**Recorded data**
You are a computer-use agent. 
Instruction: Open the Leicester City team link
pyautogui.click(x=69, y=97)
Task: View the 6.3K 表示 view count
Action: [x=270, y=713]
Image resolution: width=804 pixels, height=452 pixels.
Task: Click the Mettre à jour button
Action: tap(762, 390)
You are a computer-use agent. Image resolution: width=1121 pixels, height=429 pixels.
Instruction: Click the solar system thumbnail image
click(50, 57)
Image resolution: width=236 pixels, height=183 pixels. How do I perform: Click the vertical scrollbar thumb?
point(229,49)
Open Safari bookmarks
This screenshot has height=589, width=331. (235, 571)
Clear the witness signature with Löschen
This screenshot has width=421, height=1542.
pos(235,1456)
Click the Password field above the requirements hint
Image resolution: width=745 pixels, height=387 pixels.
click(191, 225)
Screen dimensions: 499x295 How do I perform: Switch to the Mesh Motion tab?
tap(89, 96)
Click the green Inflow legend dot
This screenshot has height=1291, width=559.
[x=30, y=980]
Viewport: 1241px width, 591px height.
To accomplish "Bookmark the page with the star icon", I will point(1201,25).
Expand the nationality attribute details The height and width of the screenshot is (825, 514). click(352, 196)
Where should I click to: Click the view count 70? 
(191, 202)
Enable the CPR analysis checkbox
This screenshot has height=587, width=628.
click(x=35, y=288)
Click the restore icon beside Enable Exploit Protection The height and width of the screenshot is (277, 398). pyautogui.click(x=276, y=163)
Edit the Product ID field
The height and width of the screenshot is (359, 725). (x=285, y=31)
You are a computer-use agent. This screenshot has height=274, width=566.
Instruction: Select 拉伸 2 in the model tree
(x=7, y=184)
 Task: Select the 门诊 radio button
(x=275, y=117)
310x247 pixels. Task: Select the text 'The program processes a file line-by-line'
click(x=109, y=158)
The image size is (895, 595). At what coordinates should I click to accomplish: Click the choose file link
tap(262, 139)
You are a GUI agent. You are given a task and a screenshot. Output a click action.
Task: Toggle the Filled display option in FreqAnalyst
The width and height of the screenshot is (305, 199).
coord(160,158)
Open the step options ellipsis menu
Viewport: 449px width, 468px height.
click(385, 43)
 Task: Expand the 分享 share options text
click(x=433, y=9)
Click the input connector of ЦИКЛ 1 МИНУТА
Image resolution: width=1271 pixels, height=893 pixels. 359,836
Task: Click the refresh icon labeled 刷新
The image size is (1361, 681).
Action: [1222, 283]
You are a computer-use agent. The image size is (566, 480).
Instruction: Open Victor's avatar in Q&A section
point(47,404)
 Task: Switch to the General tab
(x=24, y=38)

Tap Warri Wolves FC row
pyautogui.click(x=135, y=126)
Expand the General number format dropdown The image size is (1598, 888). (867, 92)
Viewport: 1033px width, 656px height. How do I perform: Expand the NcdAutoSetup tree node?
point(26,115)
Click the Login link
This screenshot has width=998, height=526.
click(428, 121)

**Task instructions**
Which lines in the entries above contain "icon"? Pull each of them out.

**Answer box**
To accomplish "Bookmark the page with the star icon", I will point(1201,25).
Click the restore icon beside Enable Exploit Protection The height and width of the screenshot is (277, 398). pyautogui.click(x=276, y=163)
Task: Click the refresh icon labeled 刷新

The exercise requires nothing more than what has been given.